Colin O'Brady finished the 1,500km journey across the frozen continent in 54 days, lugging his supplies on a sledge as he skied in bone-chilling temperatures from north to south.
"I accomplished my goal: to become the first person in history to traverse the continent of Antarctica coast to coast solo, unsupported and unaided," O'Brady wrote in an Instagram post on Wednesday, after covering the final 124km in one big push that lasted 32 hours.
"While the last 32 hours were some of the most challenging hours of my life, they have quite honestly been some of the best moments I have ever experienced," he wrote.
"I was locked in a deep flow state the entire time, equally focused on the end goal, while allowing my mind to recount the profound lessons of this journey.

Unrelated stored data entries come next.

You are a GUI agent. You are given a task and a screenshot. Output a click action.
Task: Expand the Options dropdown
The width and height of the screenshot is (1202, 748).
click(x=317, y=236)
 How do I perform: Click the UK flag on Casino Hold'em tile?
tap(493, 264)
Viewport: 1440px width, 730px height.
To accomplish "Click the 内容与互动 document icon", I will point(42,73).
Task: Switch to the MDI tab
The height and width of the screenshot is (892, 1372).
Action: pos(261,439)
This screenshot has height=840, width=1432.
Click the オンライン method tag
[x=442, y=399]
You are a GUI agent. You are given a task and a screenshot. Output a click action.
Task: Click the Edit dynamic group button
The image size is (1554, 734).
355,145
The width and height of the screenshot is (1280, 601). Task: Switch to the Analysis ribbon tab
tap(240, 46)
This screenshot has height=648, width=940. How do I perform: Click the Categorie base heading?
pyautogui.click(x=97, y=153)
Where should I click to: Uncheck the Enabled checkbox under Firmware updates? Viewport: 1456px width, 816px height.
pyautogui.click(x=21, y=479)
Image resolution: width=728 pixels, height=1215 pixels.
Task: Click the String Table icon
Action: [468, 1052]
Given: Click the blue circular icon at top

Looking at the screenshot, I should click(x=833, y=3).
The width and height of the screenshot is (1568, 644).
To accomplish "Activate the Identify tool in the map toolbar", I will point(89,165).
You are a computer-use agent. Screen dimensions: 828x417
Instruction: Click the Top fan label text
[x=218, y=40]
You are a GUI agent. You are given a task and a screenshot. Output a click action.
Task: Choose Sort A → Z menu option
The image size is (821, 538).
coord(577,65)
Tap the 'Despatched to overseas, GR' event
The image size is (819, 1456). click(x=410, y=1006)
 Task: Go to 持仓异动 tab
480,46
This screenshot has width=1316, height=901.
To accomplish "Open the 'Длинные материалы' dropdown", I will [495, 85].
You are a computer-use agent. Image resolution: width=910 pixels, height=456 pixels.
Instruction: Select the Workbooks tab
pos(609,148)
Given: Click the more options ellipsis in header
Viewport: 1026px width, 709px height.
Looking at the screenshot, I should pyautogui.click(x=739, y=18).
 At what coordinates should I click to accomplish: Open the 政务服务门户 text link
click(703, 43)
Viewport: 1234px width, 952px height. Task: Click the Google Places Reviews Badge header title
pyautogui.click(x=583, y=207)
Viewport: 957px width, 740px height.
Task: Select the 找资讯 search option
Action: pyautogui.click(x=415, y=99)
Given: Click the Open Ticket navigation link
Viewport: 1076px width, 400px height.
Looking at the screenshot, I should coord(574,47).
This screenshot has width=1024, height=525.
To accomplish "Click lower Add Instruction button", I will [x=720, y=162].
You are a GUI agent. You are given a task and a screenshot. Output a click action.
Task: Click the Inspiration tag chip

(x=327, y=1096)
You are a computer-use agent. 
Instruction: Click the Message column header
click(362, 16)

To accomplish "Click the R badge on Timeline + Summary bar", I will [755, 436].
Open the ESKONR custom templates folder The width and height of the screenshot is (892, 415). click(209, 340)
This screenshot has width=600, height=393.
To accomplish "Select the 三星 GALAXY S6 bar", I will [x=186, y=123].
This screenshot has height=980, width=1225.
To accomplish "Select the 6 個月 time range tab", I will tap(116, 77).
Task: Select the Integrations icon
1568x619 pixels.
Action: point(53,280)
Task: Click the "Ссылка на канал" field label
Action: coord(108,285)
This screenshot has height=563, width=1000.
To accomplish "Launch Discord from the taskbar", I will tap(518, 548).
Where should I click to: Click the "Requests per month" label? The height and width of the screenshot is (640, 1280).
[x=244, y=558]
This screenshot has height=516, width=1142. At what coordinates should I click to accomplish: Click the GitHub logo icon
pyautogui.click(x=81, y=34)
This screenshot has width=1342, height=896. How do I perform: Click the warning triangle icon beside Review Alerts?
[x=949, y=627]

I'm delirious writing this as I haven't slept yet."
(Score: 2) by Rosco P. Coltrane on Thursday December 27 2018, @07:25PM (4 children)
Colin O'Brady finished the 1,500km journey across the frozen continent in 54 days, lugging his supplies on a sledge as he skied in bone-chilling temperatures from north to south.
Shouldn't it be from north to north? [squarespace.com]
(Score: 0) by Anonymous Coward on Thursday December 27 2018, @08:12PM
Surely more meaningful to quote from which long to long. Although the guy did share hi garmin track so it is quoted there somewhere.
(Score: 0) by Anonymous Coward on Thursday December 27 2018, @08:17PM (2 children)
There is only one point that is north and it is in the middle of the continent (roughly) so any trek across the continent will start by heading north and then going south. About the closest to reality that "uphill in the snow both ways" ever gets.
(Score: 1, Touché) by Anonymous Coward on Thursday December 27 2018, @08:41PM (1 child)
Captain, we must reverse the polarity on that last comment immediately!
(Score: 1, Informative) by Anonymous Coward on Thursday December 27 2018, @09:52PM
Woops!
But if you're talking polarity then "Its current distance from the actual Geographic South Pole is approximately 2,860 km (1,780 mi)"
https://en.wikipedia.org/wiki/File:Magnetic_South_Pole_locations.png [wikipedia.org]
So it looks like if anything he went SE - S, but after getting Antarctica mixed up don't take my word for it.
(Score: 2) by fyngyrz on Thursday December 27 2018, @08:17PM (5 children)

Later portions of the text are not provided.